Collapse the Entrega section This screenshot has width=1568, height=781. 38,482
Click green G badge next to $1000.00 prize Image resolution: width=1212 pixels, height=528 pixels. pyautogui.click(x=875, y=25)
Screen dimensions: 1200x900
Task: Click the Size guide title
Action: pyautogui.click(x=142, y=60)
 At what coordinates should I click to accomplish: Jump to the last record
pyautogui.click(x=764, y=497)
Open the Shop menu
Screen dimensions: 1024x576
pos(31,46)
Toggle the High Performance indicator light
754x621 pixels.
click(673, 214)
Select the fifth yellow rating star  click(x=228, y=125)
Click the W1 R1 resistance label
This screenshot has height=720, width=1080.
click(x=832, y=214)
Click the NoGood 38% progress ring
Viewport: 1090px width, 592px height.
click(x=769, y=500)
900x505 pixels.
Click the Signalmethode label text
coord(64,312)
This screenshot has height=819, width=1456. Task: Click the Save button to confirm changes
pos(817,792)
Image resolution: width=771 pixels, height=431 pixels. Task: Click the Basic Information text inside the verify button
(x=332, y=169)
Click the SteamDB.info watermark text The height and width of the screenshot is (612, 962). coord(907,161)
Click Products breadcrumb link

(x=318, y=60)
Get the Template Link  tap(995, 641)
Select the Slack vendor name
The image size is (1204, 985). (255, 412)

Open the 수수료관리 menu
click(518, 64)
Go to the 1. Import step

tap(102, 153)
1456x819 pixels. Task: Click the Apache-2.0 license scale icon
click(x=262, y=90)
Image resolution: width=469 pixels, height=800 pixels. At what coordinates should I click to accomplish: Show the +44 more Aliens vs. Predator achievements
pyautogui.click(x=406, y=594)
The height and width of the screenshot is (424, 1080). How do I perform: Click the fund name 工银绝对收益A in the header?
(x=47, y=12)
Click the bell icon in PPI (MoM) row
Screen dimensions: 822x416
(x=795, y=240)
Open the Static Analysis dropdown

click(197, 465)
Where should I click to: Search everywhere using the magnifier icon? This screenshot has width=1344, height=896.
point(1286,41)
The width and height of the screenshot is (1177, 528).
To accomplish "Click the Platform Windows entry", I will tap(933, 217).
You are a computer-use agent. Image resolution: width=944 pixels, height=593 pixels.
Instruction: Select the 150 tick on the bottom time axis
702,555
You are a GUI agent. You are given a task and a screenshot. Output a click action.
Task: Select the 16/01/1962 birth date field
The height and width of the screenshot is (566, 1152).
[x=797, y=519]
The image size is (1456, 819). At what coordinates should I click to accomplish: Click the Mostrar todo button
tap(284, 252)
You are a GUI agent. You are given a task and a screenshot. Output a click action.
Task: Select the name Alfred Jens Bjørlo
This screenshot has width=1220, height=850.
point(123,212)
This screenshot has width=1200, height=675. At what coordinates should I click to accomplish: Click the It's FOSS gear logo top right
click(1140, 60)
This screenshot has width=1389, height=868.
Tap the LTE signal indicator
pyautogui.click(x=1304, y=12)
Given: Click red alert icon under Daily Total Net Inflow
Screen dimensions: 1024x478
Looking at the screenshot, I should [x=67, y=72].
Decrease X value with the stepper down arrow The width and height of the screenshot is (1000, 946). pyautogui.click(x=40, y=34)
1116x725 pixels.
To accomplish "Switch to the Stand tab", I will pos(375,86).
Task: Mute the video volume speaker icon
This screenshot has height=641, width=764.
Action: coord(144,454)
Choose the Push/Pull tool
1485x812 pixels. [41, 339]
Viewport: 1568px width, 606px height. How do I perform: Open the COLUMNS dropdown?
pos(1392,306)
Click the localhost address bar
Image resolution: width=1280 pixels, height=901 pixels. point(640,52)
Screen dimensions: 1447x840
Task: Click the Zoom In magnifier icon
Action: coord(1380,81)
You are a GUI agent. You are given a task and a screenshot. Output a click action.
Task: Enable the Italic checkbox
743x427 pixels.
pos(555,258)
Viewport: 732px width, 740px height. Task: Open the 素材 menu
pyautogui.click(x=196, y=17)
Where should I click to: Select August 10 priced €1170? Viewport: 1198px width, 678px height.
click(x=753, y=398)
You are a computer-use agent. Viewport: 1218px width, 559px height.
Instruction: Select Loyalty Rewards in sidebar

> [Set exercise]
Rewrite the items from the line containing "Image resolution: width=771" through the line containing "tap(102, 153)" as a Markdown table with columns Row and Line, numbering each row and leaving out blank lines.

> [Answer to the task]
| Row | Line |
|---|---|
| 1 | Image resolution: width=771 pixels, height=431 pixels. Task: Click the Basic Information text inside the verify button |
| 2 | (x=332, y=169) |
| 3 | Click the SteamDB.info watermark text The height and width of the screenshot is (612, 962). coord(907,161) |
| 4 | Click Products breadcrumb link |
| 5 | (x=318, y=60) |
| 6 | Get the Template Link  tap(995, 641) |
| 7 | Select the Slack vendor name |
| 8 | The image size is (1204, 985). (255, 412) |
| 9 | Open the 수수료관리 menu |
| 10 | click(518, 64) |
| 11 | Go to the 1. Import step |
| 12 | tap(102, 153) |